A New York-based development firm’s revised application for a multifamily development in West Hartford submitted under the state’s affordable housing law has been rejected by the town.
In response to the rejection, a representative of the developers, Vessel RE Holdings LLC and Vessel Technologies Inc., said they are disappointed but plan to resubmit a revised application.
Town Planner Todd Dumais issued the 10-page “denial letter” late Friday for the project, which sought to construct two five-story buildings with a combined 120 units on approximately 2.3 acres at 29 Highland St.
The property is the former home of Hughes Health and Rehabilitation and is currently zoned for single-family development. The site plan application did not include a seek to change the zone.
The application was submitted Nov. 4, after Vessel voluntarily withdrew an earlier application submitted in April.
It was the fifth different proposal submitted by Vessel, which at one point agreed to reduce the number of units.
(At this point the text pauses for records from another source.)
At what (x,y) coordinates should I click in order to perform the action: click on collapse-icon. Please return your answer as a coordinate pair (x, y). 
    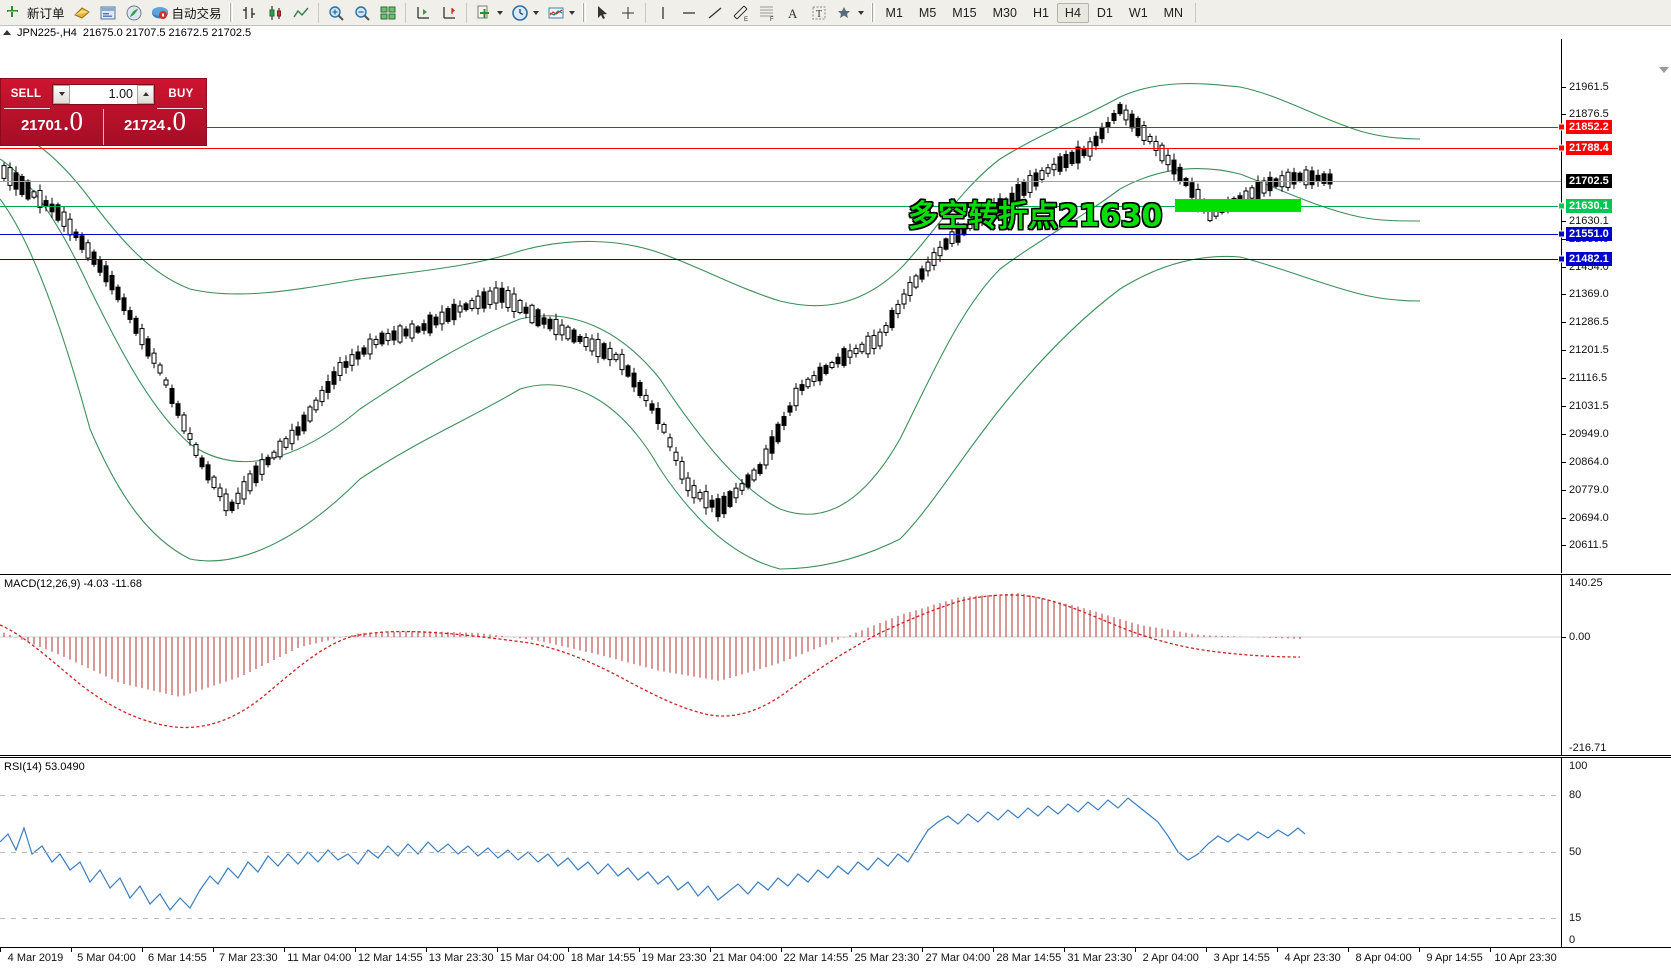
    Looking at the image, I should click on (7, 32).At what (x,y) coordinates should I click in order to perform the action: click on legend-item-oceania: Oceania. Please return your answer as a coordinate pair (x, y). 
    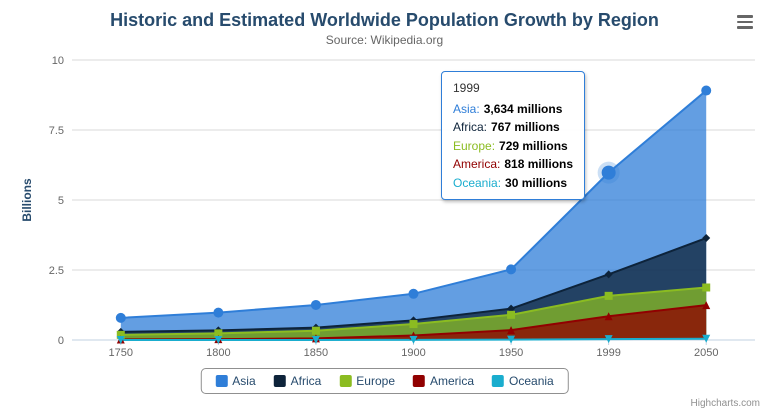
    Looking at the image, I should click on (523, 381).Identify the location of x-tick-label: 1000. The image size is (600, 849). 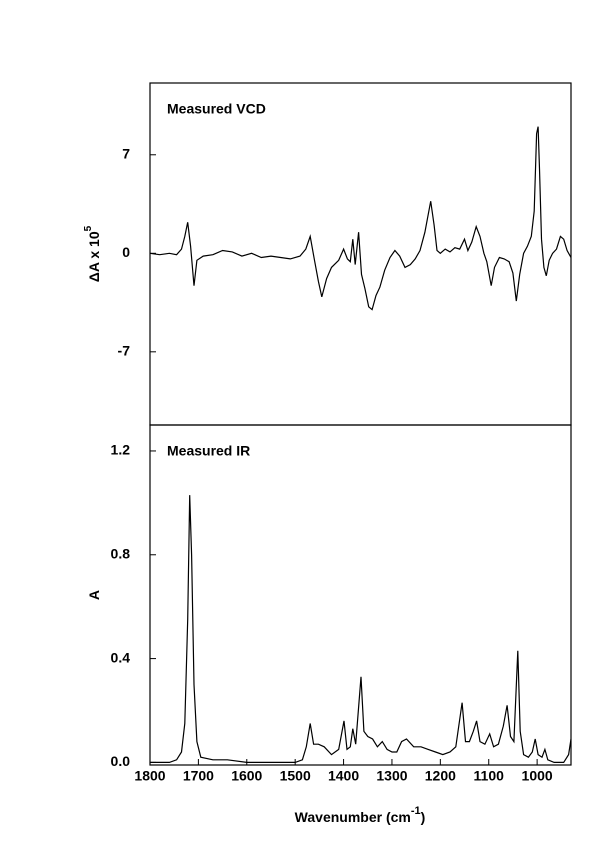
(538, 776).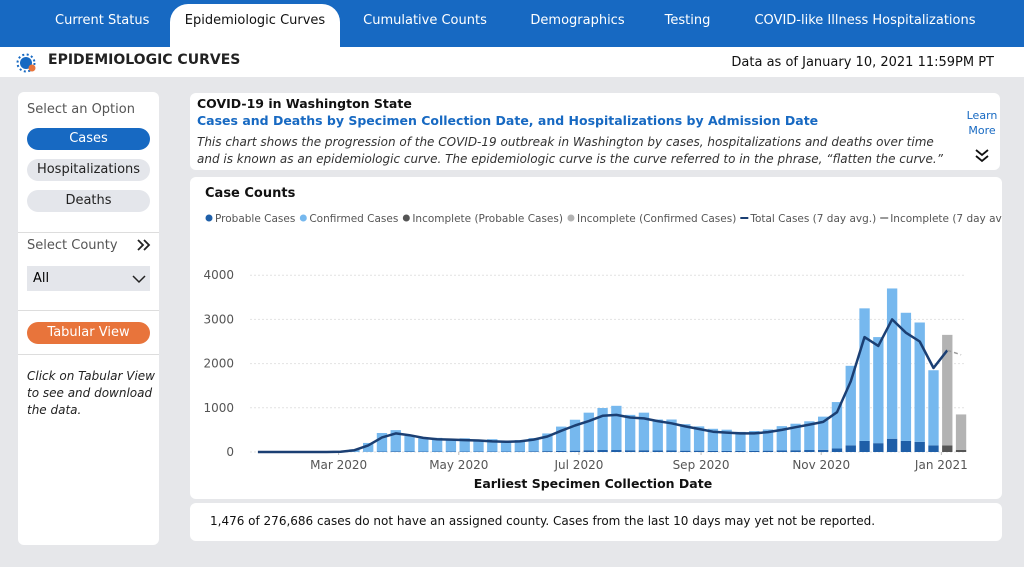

Previous applications also utilized the Section 8-30g of the state’s General Statutes, which promotes the development of low-cost housing with long-term affordability protections.
In the denial letter, Dumais stated the application does not qualify as an “affordable housing development” under 8-30g, noting that a “set-aside development” under the law requires not less than 30% of the dwelling units “will be conveyed by deeds containing covenants or restrictions [restricting them as affordable].”
According to the application, 36 of the 120 units, or 30%, would be “deed restricted to residents earning no more than 80% of the applicable median income.”
Dumais states, however, that the application does not “demonstrate the existence” of dwelling units, because it omitted detailed floor plans that identify bedroom, bathroom and kitchen facilities and failed to demonstrate sanitary sewer adequacy and capacity.
In addition, he states the application was denied because it is ineligible for site plan approval because it does not comply with zoning ordinances, and that denial was necessary to “protect substantial public interests in health, safety or other matters.”
Dumais noted that a previous application had been withdrawn in part due to “substantial concerns regarding fire safety, life safety and constructability,” and that such concerns “are not theoretical. They are borne out of the applicant’s ongoing project in the Town of Cheshire … .”
Josh Levy, executive vice president for Vessel Technologies, said in an emailed statement that the denial was disappointing “in two key respects.”
“It strangely speculates that the design of a 2021 project in Cheshire would be the design of a 2026 building in West Hartford,” Levy stated, “and it was dropped on us at 5 p.m. Friday, giving us no opportunity to correct his misimpression.”
He continued, “Had the town planner or town attorney thought to ask us any of these questions during their more than two-month review of our application, we’d have gladly responded to and resolved them, since most are based on other designs submitted in other towns in recent years.”
Levy added that Vessel was “pleased” to read in the denial letter that Dumais “deems the site appropriate and desirable for multifamily development,” and states that a “forthcoming resubmission” will confirm that the West Hartford project will be “of a new design and will meet or exceed all applicable life safety codes.”